Giunge in redazione fresco fresco questo promo dei Lostair, gruppo vicentino di cui ci siamo recentemente occupati.

La prima cosa che salta all'orecchio e' una qualita' migliore del suono, una “pienezza” che rende molta piu' giustizia al combo veneto.

La formula in parte rimane pressoche' la stessa, ovvero accelerazioni degne di Lemmy e parti lente e cadenzate da headbanging e assoli veloci e melodici (come gia' riscontrato pero' un po' troppo debitori della NWOBHM).

Ma va senz'altro reso loro merito di cercare strade personali: 2 pezzi su 3 infatti, At The Hands e Rise, mettono in risalto la capacita' compositiva dei singoli.

Liberatisi delle influenze dei loro punti di riferimento, i Lostair si rivelano piu' oscuri, piu' minacciosi e con sorprendenti aperture melodiche.

Molto altro non si puo' aggiungere al momento, 3 tracce di sicuro non fanno un album, ma a mio avviso le idee ci sono e sono valide.

Avanti cosi' !!


Alle Rabitti

65/100

Arriva da Vicenza questo quintetto con il loro Anguane, nome delle divinita' acquatiche la cui leggenda si estende in tutto il nord-est della penisola, targato 2012 (ma il nuovo full lenght e' in arrivo entro quest'anno).

Il loro e' un Thrash Metal orecchiabile, con una particolare attenzione alla melodia e con forti  richiami all'Heavy piu' classico (primi Maiden era Dickinson e i Saxon piu' levigati).

I pezzi sono ben strutturati e ben costruiti, ma senza picchi clamorosi o canzoni che si discostino piu' di tanto dallo standard che i Lostair si sono prefissati.

I suoni sono piuttosto secchi e gli strumenti per cosi' dire vanno e vengono da un pezzo all'altro, inoltre  la pronuncia inglese tendente al “maccheronico” non aiuta al buon esito finale dell'ascolto.

Non mancano ad ogni modo i buoni episodi sul disco, soprattutto le parti in mid-tempo che invitano all'headbanging e le parti “motorheadiane” che dal vivo hanno senz'altro un gran bell'effetto.

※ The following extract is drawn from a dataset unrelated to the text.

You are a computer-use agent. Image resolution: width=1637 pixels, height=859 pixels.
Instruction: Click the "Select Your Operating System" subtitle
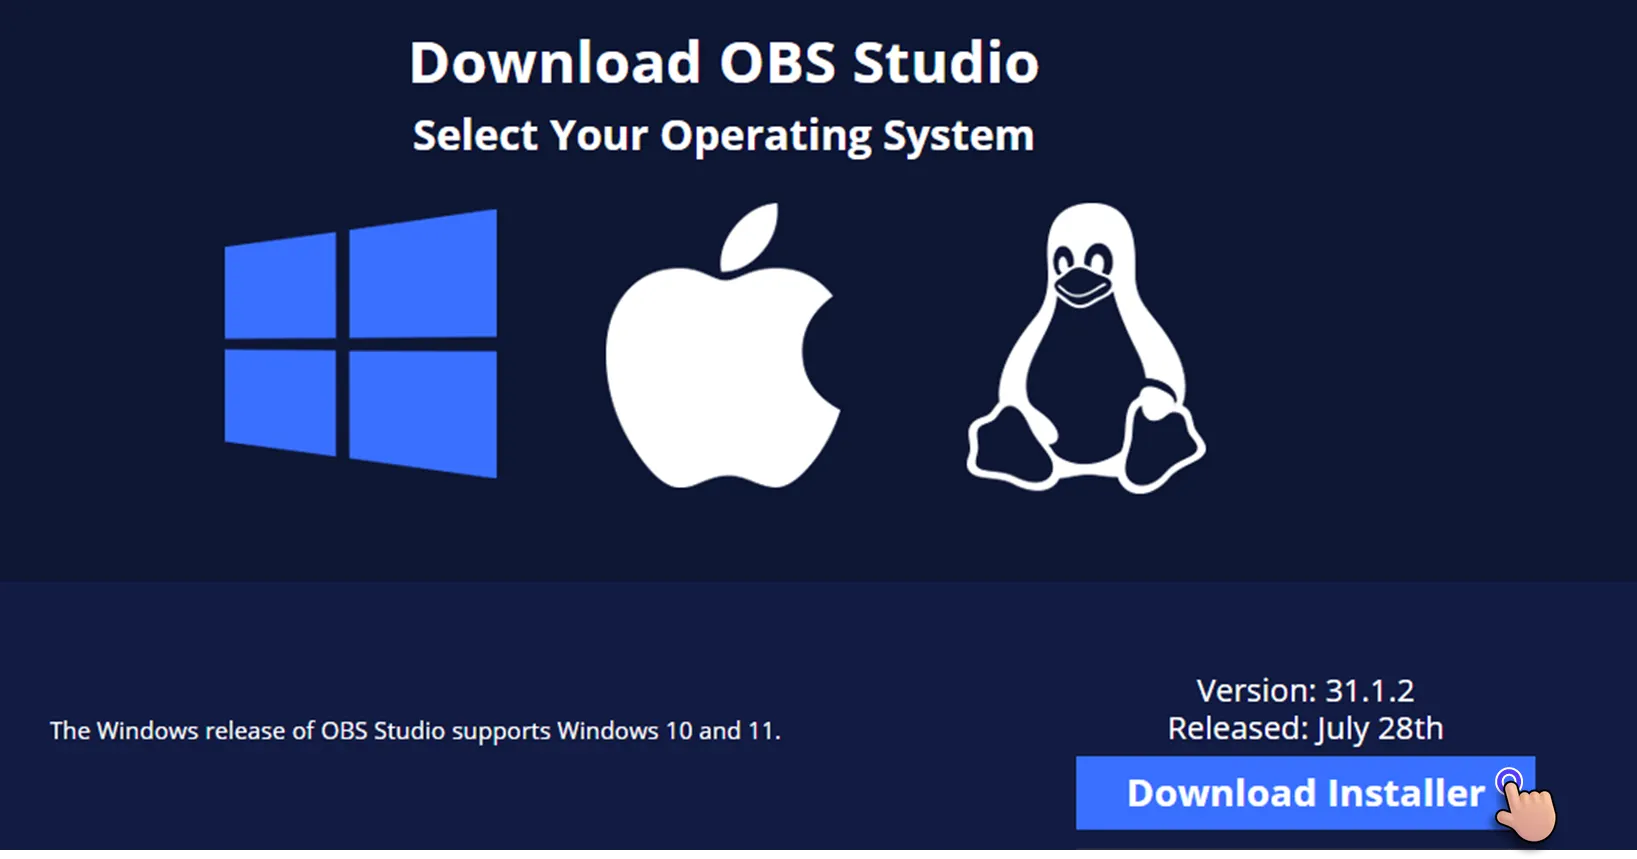coord(723,136)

The Last Choice e Tower Of The Eagle racchiudono alla perfezione entrambi gli aspetti.

In sostanza il giudizio finale e' interlocutorio : i pezzi ci sono e sono anche discreti, e le problematiche presenti sono comunque risolvibili, ma da un gruppo che per quanto sia al primo disco vanta 10 anni di esperienza e' lecito aspettarsi di piu'.

Come gia' sopra accennato la struttura c'e' ma e' sempre la stessa, l'intero album non ha un picco o un'idea appena al di fuori del seminato e ogni strumento risente pesantemente dei gruppi di riferimento.

 

Aspettiamo i Lostair al loro (prossimo) appuntamento discografico, sicuri del fatto che ci leveranno questo retrogusto amarognolo dal palato e certi che spazzeranno via tutto e tutti.